For anyone curious about why Apple is allowing its researchers to (anonymously) publish papers like these on an Apple blog, it's because of this:
Apple’s director of AI research Russ Salakhutdinov has announced at a conference that the company’s machine-learning researchers will be free to publish their findings. This is an apparent reversal of Apple's previous position.
Refusing permission to publish was said to be keeping the company out of the loop and meaning that the best people in the field didn’t want to work for Apple.
I think that is something that is worth repeating, telling and shouting: AI research is being open-sourced (arguably the most important research to make in the open, ever) because researcher DEMANDED it. And were ready to refuse job offers for ideological reasons.
As someone who has turned down offers in the military, I have often heard that it was childish and inefficient to have ideals when hunting for jobs. Well, here is the proof that it is not.
I really congratulate these researchers. By their perseverance alone they may be helping avoid one of the most worrisome dystopia ever anticipate by SF writers.
Meh, not really. You're expected to publish in the field and your future job prospects depend on it. These people just want to ensure they can easily go to other companies/orgs.
Yeah. Hard to develop a world class reputation squirreled away in the basement of Apple. This is the real reason Apple doesn't want their people publishing. Because Google will know who to snatch away!
It's very much a kick the ladder away type of company.
People in high demand can make their own conditions. They can ask for equity, more money, a company yacht... Them, they demanded open publication. And it was acceptable to the company because all the other competitors were facing the same demand.
1. The article is based on a paper submitted to the prestigious CVPR, which is obviously not anonymous. ( https://arxiv.org/abs/1612.07828 ) They mention this at the end of the post.
2. The blog's "journal" name is misleading. It means "journal" in the sense of a record of some of the stuff happening at Apple. My guess is that the blog post does not name authors because it was written by an Apple representative who manages public communications---probably because Apple is very very particular about managing their brand and what they say publicly. I wouldn't put it beyond Apple to hire someone well-versed in ML just for this role.

**What you will do**
Rewrite the part of the discussion of Apple's research publishing from "1. The article" up to and including "for this role.", replacing "Apple representative" with "Apple spokesperson".

**Data provided**
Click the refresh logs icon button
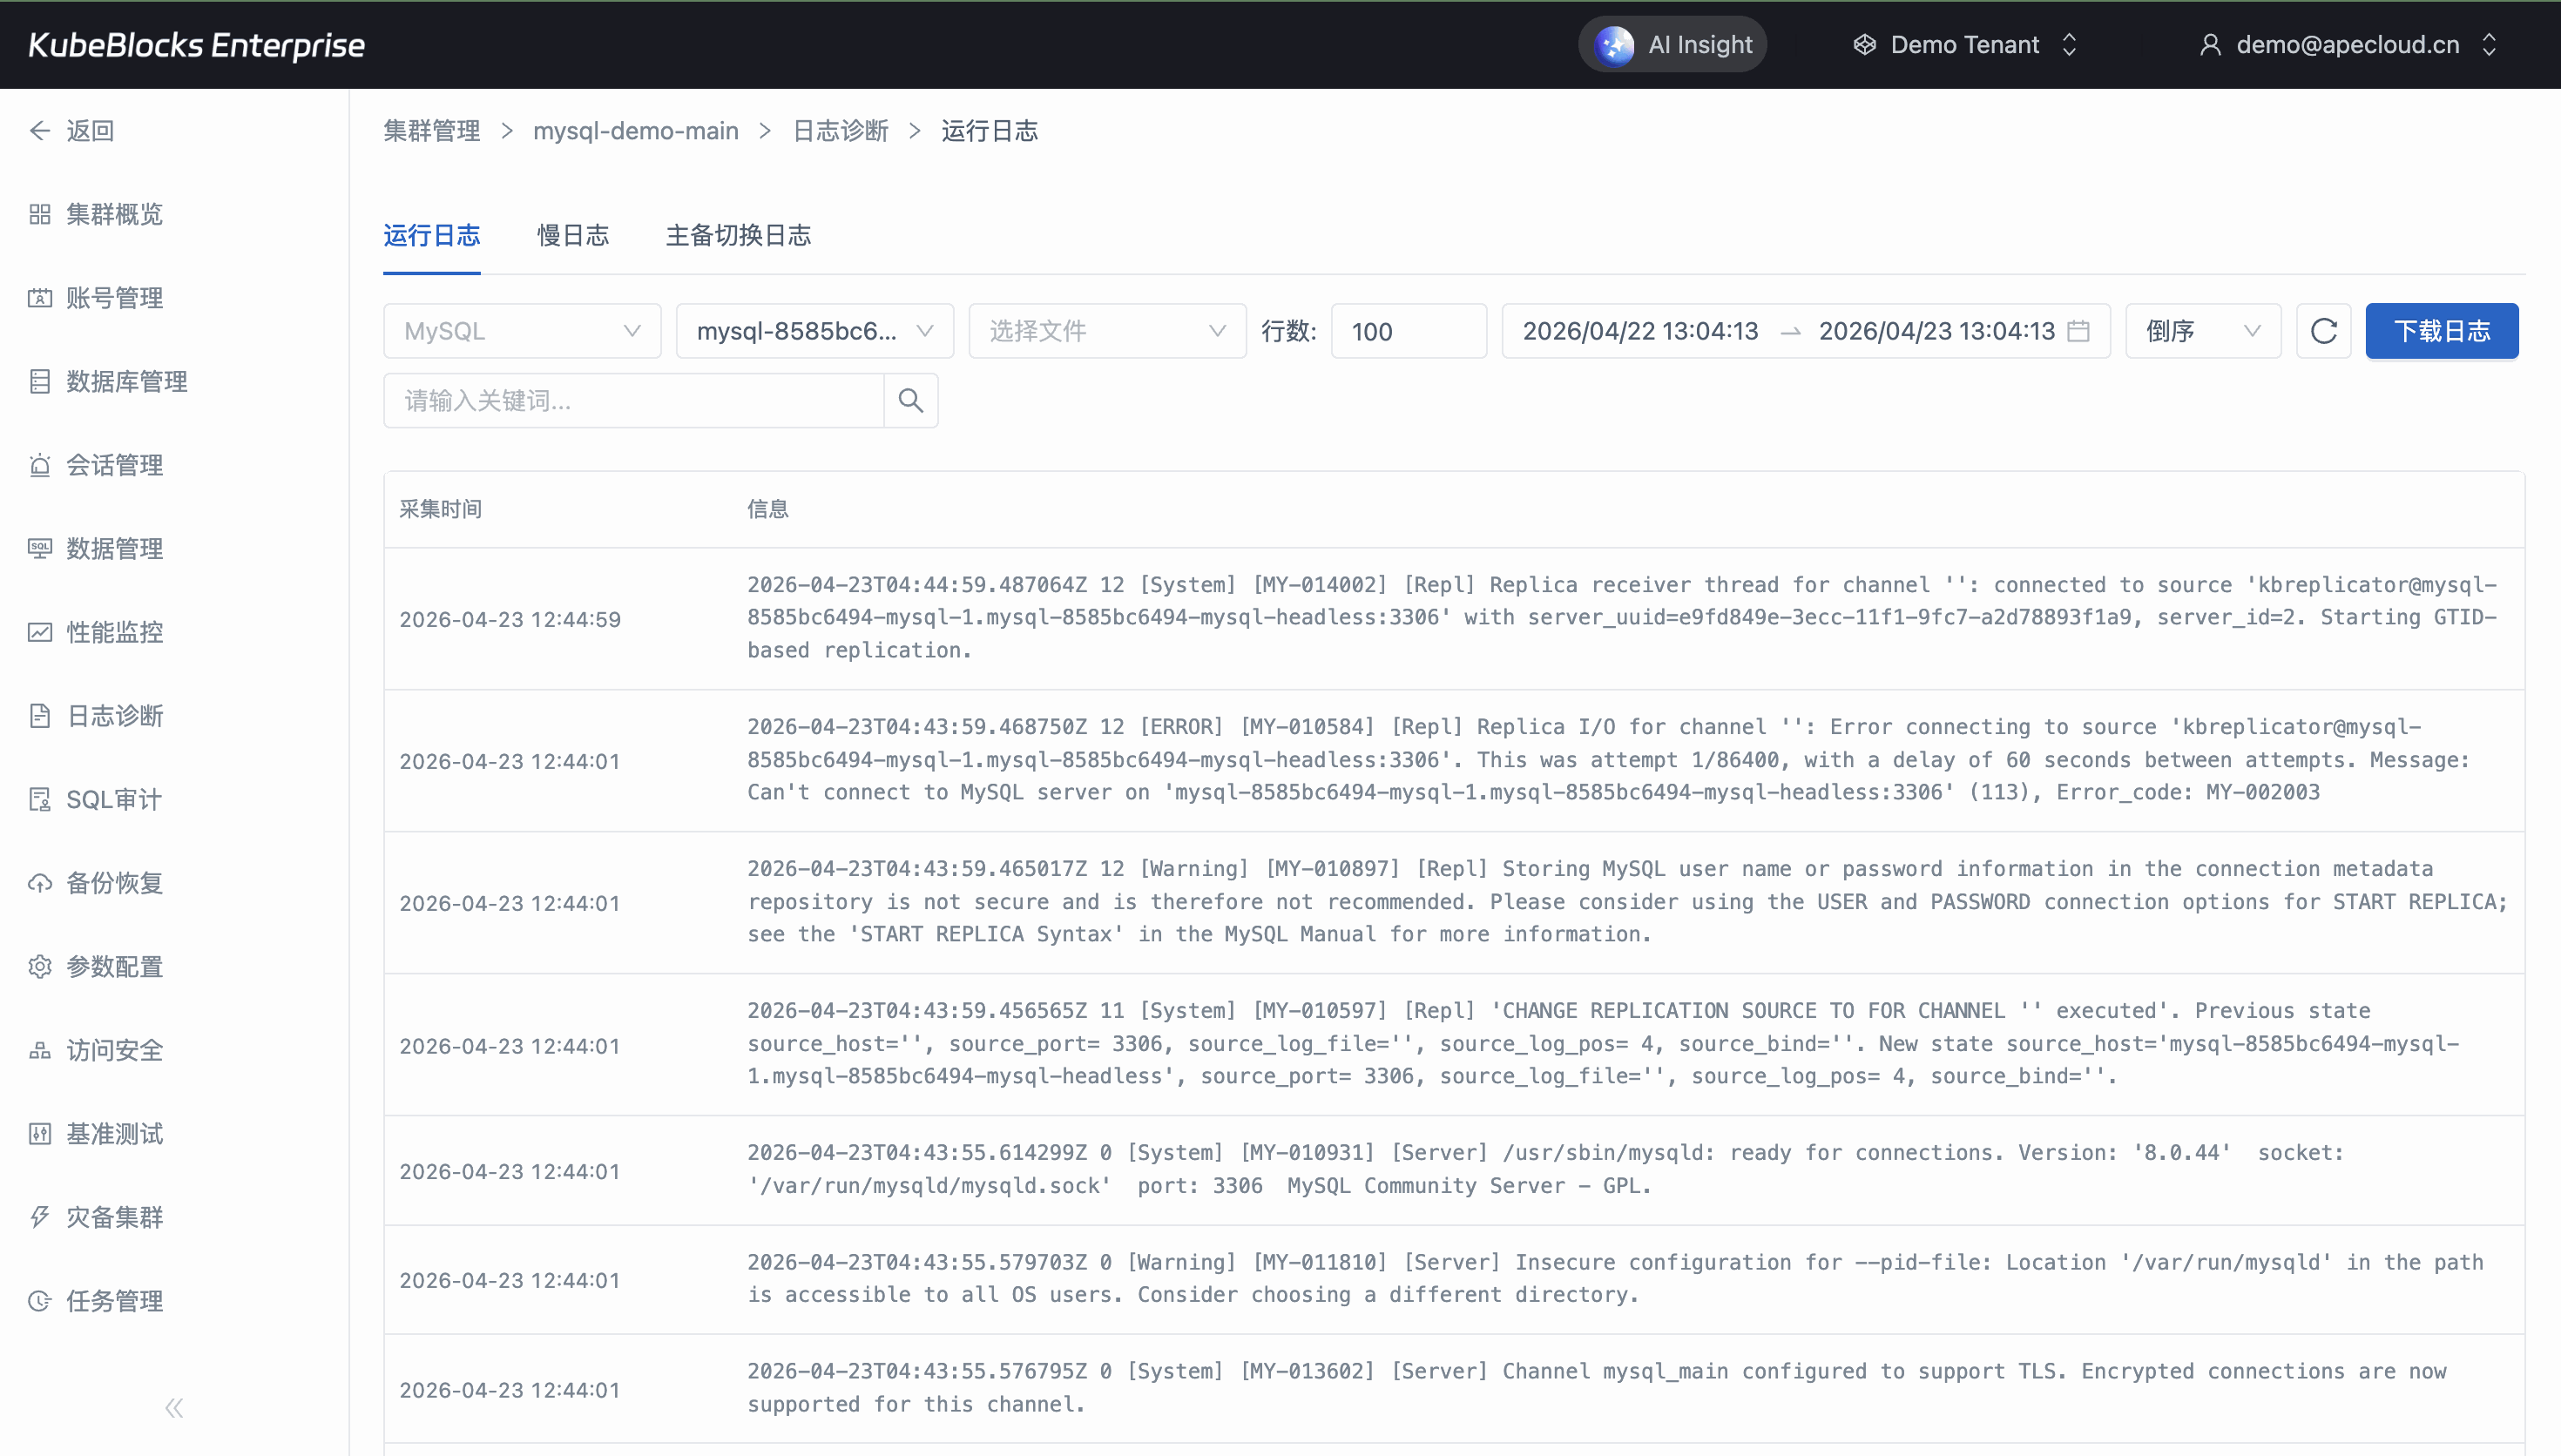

* * *

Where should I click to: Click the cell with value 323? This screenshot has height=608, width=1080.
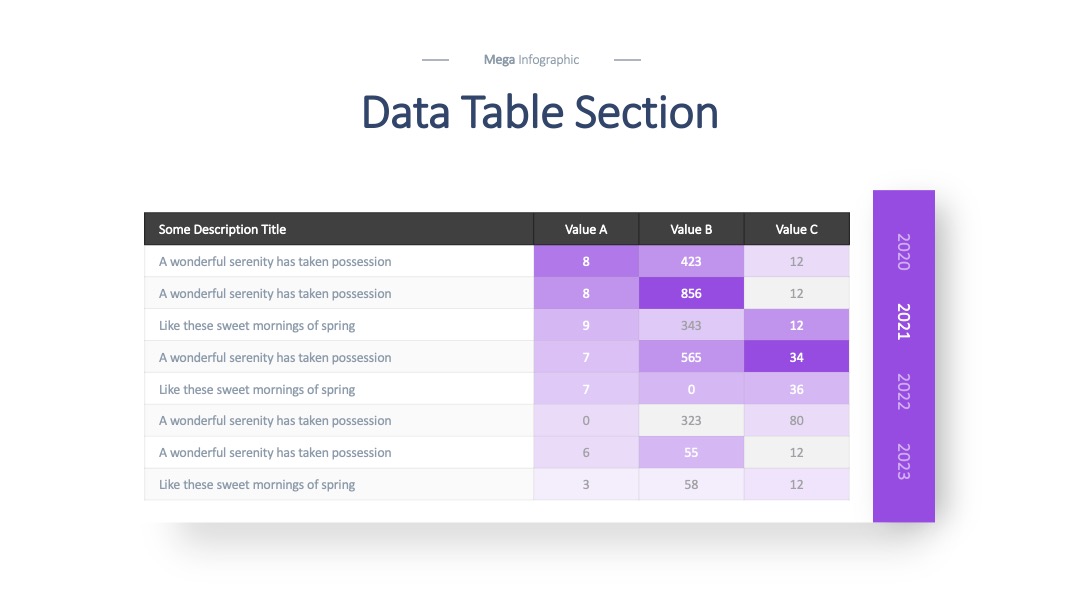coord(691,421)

**Reply to the task**
1. The article is based on a paper submitted to the prestigious CVPR, which is obviously not anonymous. ( https://arxiv.org/abs/1612.07828 ) They mention this at the end of the post.
2. The blog's "journal" name is misleading. It means "journal" in the sense of a record of some of the stuff happening at Apple. My guess is that the blog post does not name authors because it was written by an Apple spokesperson who manages public communications---probably because Apple is very very particular about managing their brand and what they say publicly. I wouldn't put it beyond Apple to hire someone well-versed in ML just for this role.